- Exercise brief
Compute how many lines below contain the word "computer" and respond with that number only.

*** Opening of Material for this exercise ***

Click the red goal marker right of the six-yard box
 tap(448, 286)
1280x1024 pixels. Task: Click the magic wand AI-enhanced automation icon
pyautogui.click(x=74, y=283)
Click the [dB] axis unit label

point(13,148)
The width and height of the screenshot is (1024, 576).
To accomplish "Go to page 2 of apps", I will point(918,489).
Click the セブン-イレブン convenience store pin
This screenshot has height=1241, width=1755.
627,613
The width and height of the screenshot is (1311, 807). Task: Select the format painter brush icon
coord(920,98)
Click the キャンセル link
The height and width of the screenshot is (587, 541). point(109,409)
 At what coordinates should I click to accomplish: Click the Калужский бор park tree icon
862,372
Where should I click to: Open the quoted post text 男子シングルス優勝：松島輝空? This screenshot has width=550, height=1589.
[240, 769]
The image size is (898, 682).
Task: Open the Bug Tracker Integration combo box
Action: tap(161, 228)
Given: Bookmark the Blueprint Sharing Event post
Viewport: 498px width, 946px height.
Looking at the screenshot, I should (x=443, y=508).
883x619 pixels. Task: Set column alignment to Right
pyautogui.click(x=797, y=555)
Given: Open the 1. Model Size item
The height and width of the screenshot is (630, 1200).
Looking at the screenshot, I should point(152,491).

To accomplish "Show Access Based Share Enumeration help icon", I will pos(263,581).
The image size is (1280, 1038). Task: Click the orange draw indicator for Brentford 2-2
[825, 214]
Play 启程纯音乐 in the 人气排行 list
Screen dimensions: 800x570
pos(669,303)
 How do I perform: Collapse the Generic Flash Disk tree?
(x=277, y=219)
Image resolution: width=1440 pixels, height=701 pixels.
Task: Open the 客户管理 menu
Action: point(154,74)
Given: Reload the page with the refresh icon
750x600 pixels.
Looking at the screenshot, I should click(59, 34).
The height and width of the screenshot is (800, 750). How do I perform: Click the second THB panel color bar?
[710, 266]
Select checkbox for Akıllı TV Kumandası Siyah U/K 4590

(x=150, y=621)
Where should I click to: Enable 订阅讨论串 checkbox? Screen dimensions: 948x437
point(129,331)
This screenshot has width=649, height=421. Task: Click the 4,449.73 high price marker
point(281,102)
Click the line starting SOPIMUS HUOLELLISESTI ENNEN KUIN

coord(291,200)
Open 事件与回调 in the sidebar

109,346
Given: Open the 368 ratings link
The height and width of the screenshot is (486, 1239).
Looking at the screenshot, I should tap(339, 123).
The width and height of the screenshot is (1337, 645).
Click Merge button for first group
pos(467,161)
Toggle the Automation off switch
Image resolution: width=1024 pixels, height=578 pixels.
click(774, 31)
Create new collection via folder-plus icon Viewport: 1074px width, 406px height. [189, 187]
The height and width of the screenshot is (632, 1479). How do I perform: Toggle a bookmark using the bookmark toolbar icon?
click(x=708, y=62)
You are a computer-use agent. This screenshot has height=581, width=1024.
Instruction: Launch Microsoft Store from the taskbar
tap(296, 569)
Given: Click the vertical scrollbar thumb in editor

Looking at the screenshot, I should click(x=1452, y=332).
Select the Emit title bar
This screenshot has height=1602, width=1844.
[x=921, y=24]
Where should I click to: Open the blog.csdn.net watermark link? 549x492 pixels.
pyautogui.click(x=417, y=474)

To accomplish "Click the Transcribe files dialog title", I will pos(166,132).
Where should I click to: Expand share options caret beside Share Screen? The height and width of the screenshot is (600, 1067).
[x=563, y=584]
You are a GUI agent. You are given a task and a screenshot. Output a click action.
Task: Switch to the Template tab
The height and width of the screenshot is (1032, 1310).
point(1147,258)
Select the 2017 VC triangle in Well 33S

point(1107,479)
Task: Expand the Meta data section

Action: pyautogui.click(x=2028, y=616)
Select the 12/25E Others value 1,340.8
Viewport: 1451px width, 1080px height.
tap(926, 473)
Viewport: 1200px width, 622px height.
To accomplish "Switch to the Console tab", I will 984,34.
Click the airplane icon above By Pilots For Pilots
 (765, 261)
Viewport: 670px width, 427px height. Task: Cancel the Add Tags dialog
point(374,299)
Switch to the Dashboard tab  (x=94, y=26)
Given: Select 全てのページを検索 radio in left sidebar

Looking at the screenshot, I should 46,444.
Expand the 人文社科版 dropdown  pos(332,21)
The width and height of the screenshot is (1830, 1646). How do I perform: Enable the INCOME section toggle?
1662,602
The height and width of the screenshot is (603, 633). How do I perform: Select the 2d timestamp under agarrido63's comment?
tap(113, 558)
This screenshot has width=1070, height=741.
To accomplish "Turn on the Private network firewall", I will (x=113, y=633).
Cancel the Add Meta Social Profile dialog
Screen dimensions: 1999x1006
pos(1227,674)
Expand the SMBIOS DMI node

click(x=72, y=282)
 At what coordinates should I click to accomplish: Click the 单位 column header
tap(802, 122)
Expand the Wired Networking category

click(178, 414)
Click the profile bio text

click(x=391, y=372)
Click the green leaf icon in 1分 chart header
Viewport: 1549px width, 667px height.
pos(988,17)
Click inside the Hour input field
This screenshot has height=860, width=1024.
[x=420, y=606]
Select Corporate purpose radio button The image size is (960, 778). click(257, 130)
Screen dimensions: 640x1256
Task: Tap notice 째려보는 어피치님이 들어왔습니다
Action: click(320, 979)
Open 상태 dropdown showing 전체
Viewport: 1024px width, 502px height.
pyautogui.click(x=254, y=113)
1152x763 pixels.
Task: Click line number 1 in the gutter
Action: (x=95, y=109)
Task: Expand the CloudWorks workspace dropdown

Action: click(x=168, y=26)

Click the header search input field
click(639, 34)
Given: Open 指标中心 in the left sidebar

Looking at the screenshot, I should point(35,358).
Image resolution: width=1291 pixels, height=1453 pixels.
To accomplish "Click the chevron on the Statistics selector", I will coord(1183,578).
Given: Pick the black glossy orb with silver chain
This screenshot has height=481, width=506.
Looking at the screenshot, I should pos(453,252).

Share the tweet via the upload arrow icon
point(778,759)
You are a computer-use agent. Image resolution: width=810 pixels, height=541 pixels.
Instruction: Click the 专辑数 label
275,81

*** Close of Material for this exercise ***

- Written response
2